Après l’énoooorme déception que fut Je suis un vampire, navet de 4 tomes tous plus mauvais les uns que les autres, je toisais cet énorme pavé de Spaghetti Brothers du même scénariste Carlos Trillo avec un doute non dissimulé. L’enthousiasme des collègues de K.BD et le délice que le pitch nous livrait m’avait donné bien envie et Lunch était revenu de la librairie avec une intégrale de quelques 772 pages (plus l’intégrale des 50 ans de Mafalda : 575 pages de plus… Ce jour-là, Lunch a frôlé le lumbago).
Grand bien m’a pris de faire confiance à K.BD : il est, à mon avis, impossible que Je suis un vampire et Spaghetti Brothers aient pu être conçus par le même cerveau !
Le concept du second tient bien ses promesses : les cinq frères et sœurs Centobucchi issus de l’immigration italienne dans les états-Unis des années 1920 nous offre un éclectisme délicieux.
Au programme donc :
– un mafioso qui a oublié de se défaire de son complexe d’Œdipe
– un curé qui aggrave la situation chaque fois qu’il essaie de limiter les dégâts
– un flic incapable
– une starlette du cinéma muet qui a couché avec tout le mond
– une bonne épouse mère de deux enfants
Et qu’on n’aille pas me dire que la respectable mère de famille vaut mieux que le reste de sa famille.

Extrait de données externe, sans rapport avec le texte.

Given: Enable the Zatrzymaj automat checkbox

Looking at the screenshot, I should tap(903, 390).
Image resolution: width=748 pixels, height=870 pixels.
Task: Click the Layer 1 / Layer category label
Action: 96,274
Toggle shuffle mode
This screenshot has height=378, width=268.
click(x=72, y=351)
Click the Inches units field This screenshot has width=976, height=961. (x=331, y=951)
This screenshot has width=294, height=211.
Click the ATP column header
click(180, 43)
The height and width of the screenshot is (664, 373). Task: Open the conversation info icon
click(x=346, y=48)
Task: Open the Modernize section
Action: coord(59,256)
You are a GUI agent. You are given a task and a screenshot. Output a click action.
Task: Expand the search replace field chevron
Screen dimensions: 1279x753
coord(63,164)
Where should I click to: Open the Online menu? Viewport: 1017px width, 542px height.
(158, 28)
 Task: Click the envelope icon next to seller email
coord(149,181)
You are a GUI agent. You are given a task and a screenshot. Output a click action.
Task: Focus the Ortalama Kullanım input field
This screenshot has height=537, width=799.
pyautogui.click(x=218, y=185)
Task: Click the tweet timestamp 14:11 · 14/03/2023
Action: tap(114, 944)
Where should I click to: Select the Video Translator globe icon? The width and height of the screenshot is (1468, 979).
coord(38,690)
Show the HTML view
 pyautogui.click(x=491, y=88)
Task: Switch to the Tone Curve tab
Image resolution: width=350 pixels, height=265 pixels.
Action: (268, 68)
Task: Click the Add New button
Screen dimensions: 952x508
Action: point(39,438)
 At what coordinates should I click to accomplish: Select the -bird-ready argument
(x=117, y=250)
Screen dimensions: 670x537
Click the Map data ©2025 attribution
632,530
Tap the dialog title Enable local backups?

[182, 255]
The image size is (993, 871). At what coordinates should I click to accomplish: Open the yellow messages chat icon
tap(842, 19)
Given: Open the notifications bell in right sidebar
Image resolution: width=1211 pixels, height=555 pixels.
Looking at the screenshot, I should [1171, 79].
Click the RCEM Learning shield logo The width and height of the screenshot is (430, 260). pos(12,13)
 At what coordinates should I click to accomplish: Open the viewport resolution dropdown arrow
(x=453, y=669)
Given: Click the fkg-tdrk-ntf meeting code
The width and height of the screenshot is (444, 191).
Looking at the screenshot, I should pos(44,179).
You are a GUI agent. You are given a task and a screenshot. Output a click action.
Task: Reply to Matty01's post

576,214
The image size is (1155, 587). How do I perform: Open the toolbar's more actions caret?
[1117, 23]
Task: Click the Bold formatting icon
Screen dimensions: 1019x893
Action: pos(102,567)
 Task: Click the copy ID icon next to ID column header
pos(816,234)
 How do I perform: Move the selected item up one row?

Clairement, les deux cents premières pages sont un pur régal de situations toutes plus abracadabrantes les unes que les autres entremêlées de quiproquos et de cachotteries dévastatrices. L’organisation de l’ensemble en « chapitres » très brefs rappelle d’une certaine manière les comic strip sans en être, clôturant chaque saynète par une réflexion ou une situation décalée.
La curiosité de ce Spaghetti Brothers, c’est le changement de ton assez brutal, sans doute témoin d’un changement de tome et d’une évolution des auteurs au fil du temps, mais l’édition en version intégrale (sans aucune scission permettant de situer les changements de volumes) révèle un véritable bouleversement, en particulier à l’arrivée du Krach de 1929. La série dépeint finalement à travers cette étrange famille différents aspects d’une Amérique d’Entre-deux-guerres, où personne n’est vraiment à sauver et personne n’est vraiment à pendre. Les personnages avec tous leurs défauts mais aussi toutes leurs qualités sont véritablement attachants, et leurs mésaventures qui n’ont plus grand chose de gai sur la fin serrent le cœur. Car ils évoluent tout du long et le ton est de moins en moins humoristique quoique les situations restent la plupart du temps rocambolesques. Finalement l’ensemble se termine de façon assez pessimiste, voire même monotone avec une longue série de chapitres consacrés au curé et dans laquelle on ne voit plus le reste de la fratrie.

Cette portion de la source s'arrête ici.